Protecting citrus trees from citrus greening with anchored, single-chain antibodies

Report Date: 09/27/2023
Project: 22-020   Year: 2023
Category: ACP Vector
Author: Robert Turgeon
Sponsor: Citrus Research and Development Foundation

1. Project objectives and work done this quarter: The goal of this project is to protect citrus from Candidatus Liberibacter asiaticus by inducing the phloem to produce anchored, single-chain antibodies that will bind and immobilize the bacteria, allowing the plant to destroy them by natural defense mechanisms. Anchoring is accomplished by expressing the antibodies as extensions of native, phloem-specific sieve element occlusion (SEO) proteins.
The Turgeon lab has sent transgenic plants to the Levy lab in Florida (with a required USDA permit) for testing. The Levy lab has further propagated these trees and now has a total of 79 rooted, transgenic plants of 5 phenotypes, as well as controls. Two strategies are being used to test the effectiveness of the constructs. First, CLas-infected sweet orange tissue is currently being side-grafted to the trees to determine whether CLas will move out of the graft region. Second, as a more natural infection approach, healthy, non-transgenic sweet orange stems are being grafted to the transformed plants and these stems will then be exposed to infected Diaphorina citri. We predict that CLas will travel downward in the sweet orange phloem to the transgenic portion of the stem but will be arrested there by the anchored antibodies.

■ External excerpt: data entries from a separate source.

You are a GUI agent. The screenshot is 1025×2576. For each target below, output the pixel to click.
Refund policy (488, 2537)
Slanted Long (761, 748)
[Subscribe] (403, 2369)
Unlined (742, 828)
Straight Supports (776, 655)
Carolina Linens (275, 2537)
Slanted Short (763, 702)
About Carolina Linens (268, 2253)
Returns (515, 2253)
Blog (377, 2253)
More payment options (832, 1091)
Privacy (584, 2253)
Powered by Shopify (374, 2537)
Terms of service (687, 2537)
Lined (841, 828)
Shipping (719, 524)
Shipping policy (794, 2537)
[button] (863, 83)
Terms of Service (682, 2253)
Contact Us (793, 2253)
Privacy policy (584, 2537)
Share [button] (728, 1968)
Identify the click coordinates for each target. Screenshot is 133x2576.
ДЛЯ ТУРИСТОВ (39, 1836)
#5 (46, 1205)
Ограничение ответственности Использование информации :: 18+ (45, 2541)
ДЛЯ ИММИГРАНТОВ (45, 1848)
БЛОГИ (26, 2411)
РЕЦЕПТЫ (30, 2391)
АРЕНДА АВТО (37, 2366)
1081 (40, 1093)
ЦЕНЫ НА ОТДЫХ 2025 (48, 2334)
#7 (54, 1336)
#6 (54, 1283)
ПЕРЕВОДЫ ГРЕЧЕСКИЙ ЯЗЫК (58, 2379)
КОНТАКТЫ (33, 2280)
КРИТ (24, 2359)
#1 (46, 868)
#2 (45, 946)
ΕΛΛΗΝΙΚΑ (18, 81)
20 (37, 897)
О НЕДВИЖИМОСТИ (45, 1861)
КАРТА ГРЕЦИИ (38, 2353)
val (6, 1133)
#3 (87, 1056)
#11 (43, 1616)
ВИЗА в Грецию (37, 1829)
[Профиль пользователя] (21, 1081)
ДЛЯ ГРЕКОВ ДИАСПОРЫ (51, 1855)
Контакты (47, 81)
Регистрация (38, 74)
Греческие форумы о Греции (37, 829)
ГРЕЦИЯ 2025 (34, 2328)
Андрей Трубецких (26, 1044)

2. Anticipated work for next quarter: In continuing work in the Turgeon lab, plasmids encoding SEO-anchored antibodies of three types (Omp, CpaF and KpsF) have been constructed using the 35S promoter and transformations will begin in the next two weeks. In another approach the Turgeon lab has made dual antibody constructs using the same antibody types as above, but in unanchored form, driven by 35S. Dual antibodies against surface antigens have been shown to be much more effective than single antibodies in arresting bacterial growth. (This work cannot be completed in the 1-year timeframe.)

3. Budget status: The budget status is as anticipated with funds neither underspent nor overspent.

4. Commercialization products: None were anticipated for this grant, although it may be possible to commercialize the transformed Carrizo citrus as rootstocks if they are sufficiently protected by our strategy.